<<<<
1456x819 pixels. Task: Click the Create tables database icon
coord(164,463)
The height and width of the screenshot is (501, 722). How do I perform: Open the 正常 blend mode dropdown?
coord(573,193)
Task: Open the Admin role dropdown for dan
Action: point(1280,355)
>>>>
Return every line of the records above that contains the string "Task", matching case exactly.

■ **Full response**:
1456x819 pixels. Task: Click the Create tables database icon
Task: Open the Admin role dropdown for dan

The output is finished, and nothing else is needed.